■ What is required:
This exercise calls for the whole listing to be given again exactly, without images.

■ Task inputs:
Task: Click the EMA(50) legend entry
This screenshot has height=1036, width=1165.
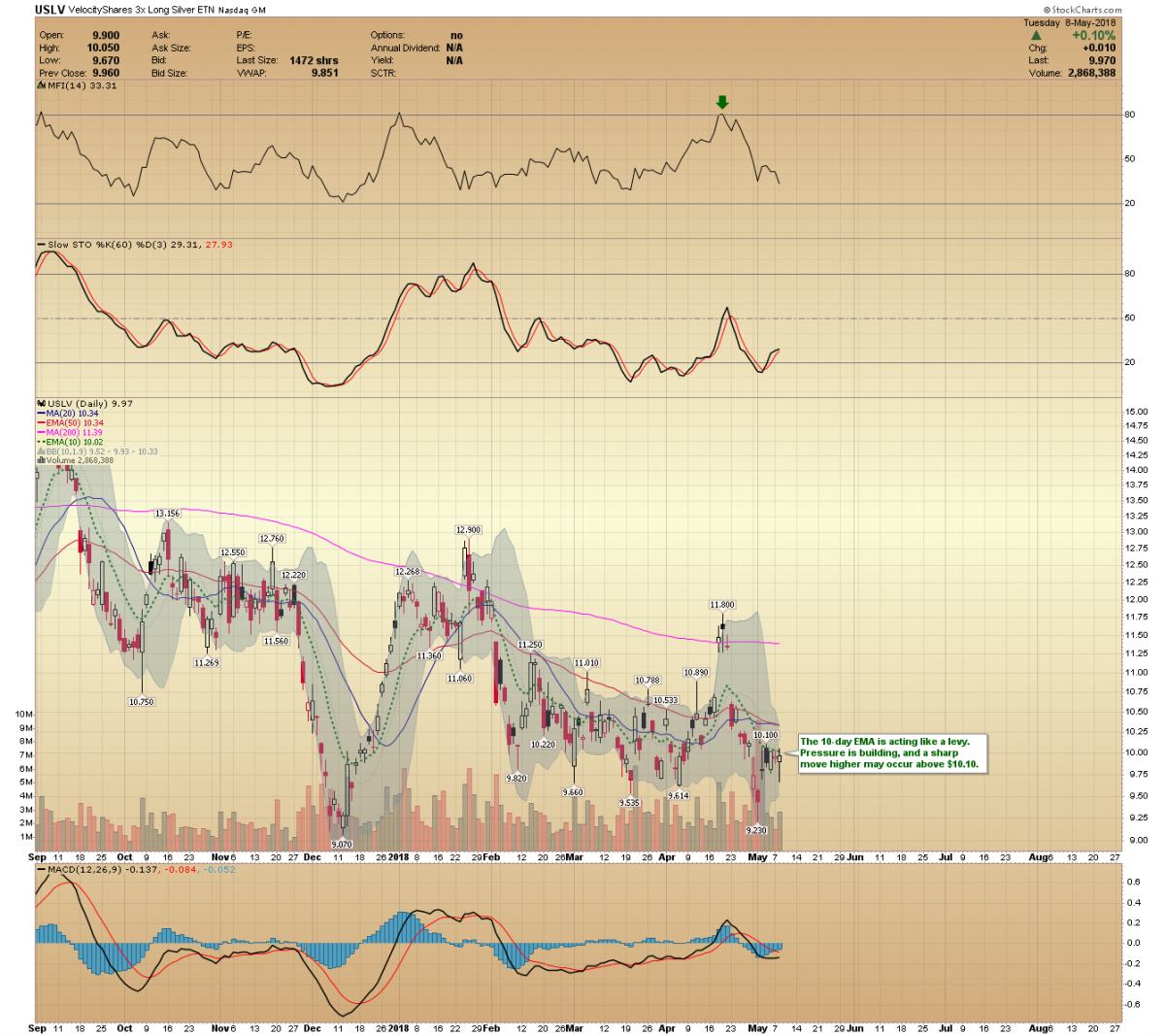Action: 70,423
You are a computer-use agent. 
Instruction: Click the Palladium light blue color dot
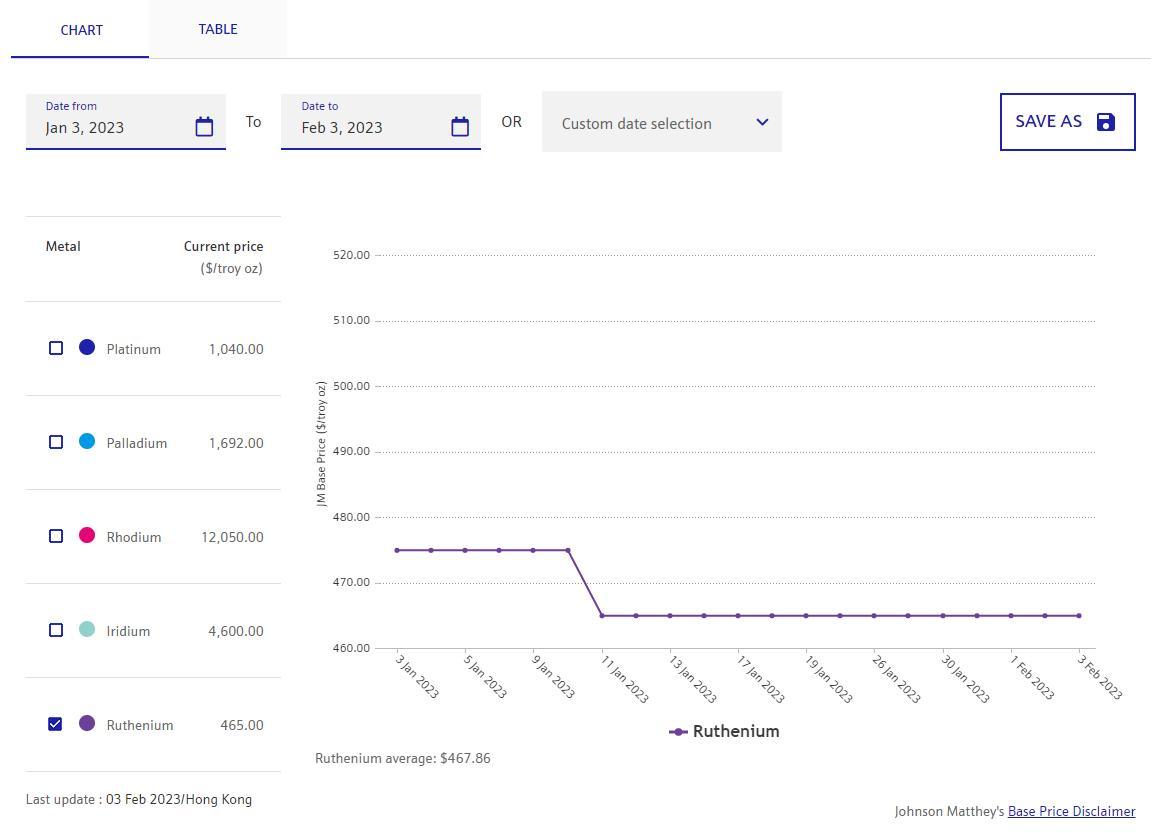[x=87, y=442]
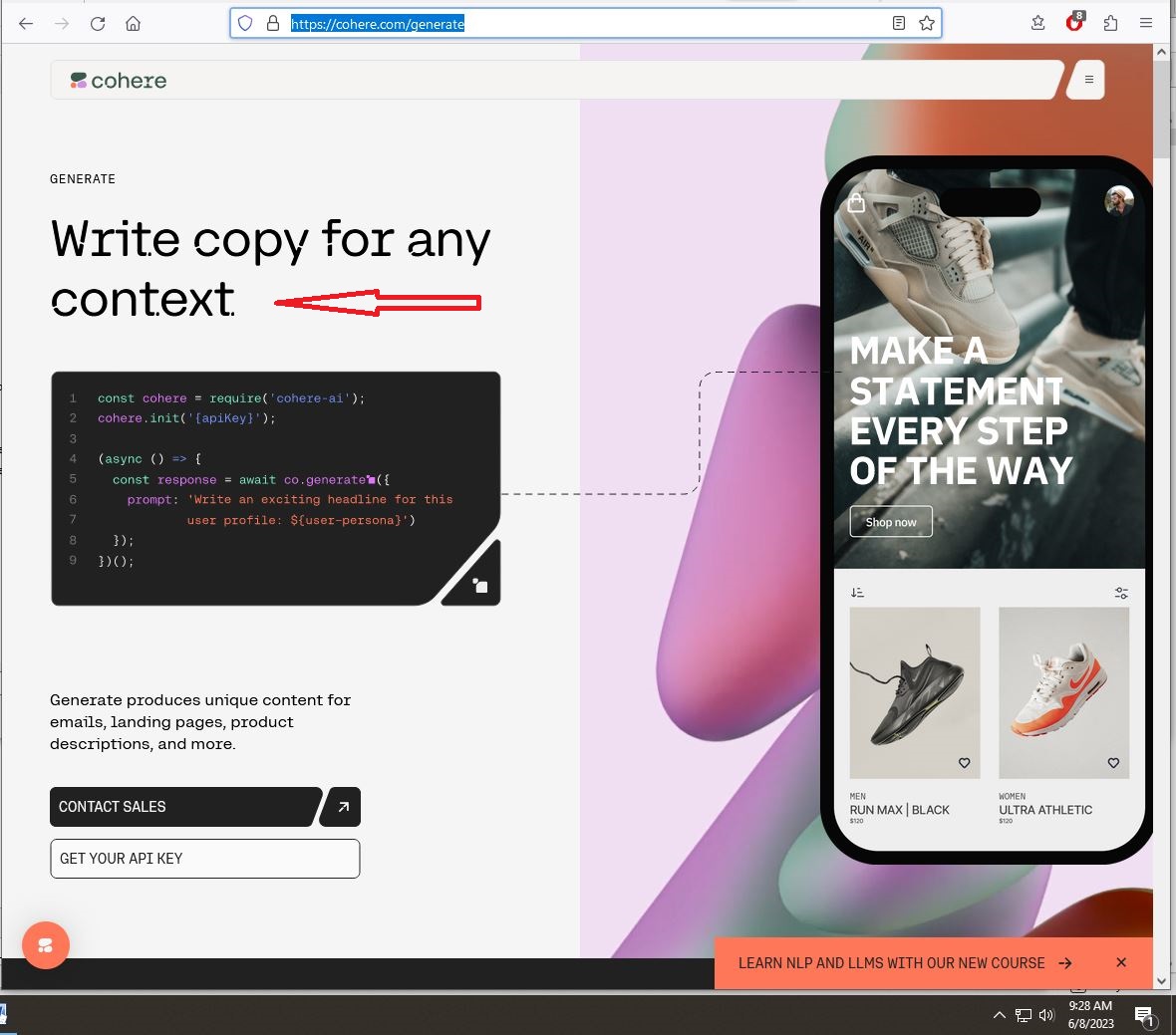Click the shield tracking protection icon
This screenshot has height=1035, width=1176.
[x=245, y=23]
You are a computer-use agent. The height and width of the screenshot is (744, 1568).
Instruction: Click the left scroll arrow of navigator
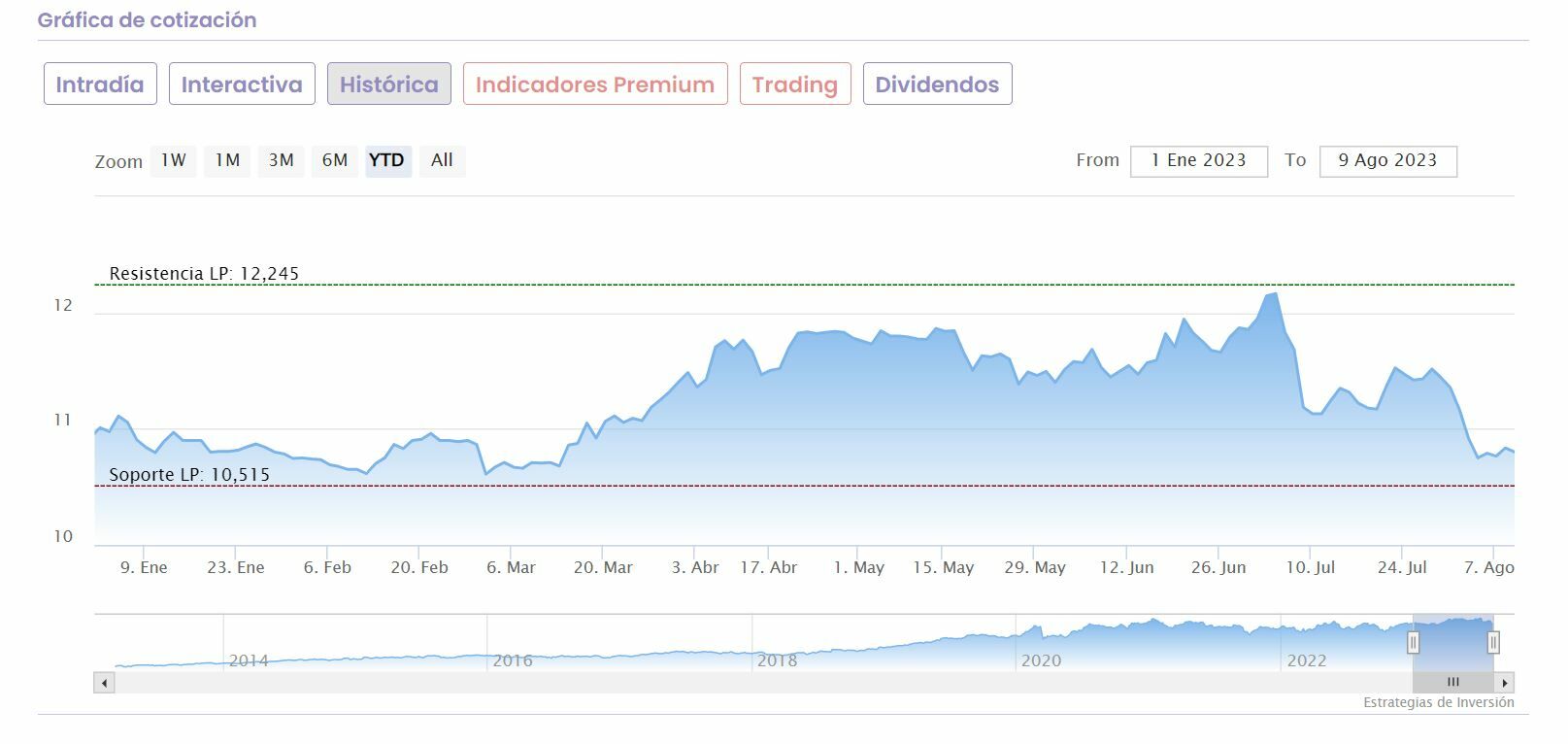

■ Written response:
Task: Click the EMA(50) legend entry
This screenshot has height=1036, width=1165.
Action: 70,423
You are a computer-use agent. 
Instruction: Click the Palladium light blue color dot
[x=87, y=442]
Click the shield tracking protection icon
This screenshot has height=1035, width=1176.
[x=245, y=23]
You are a computer-use agent. The height and width of the screenshot is (744, 1568).
Instruction: Click the left scroll arrow of navigator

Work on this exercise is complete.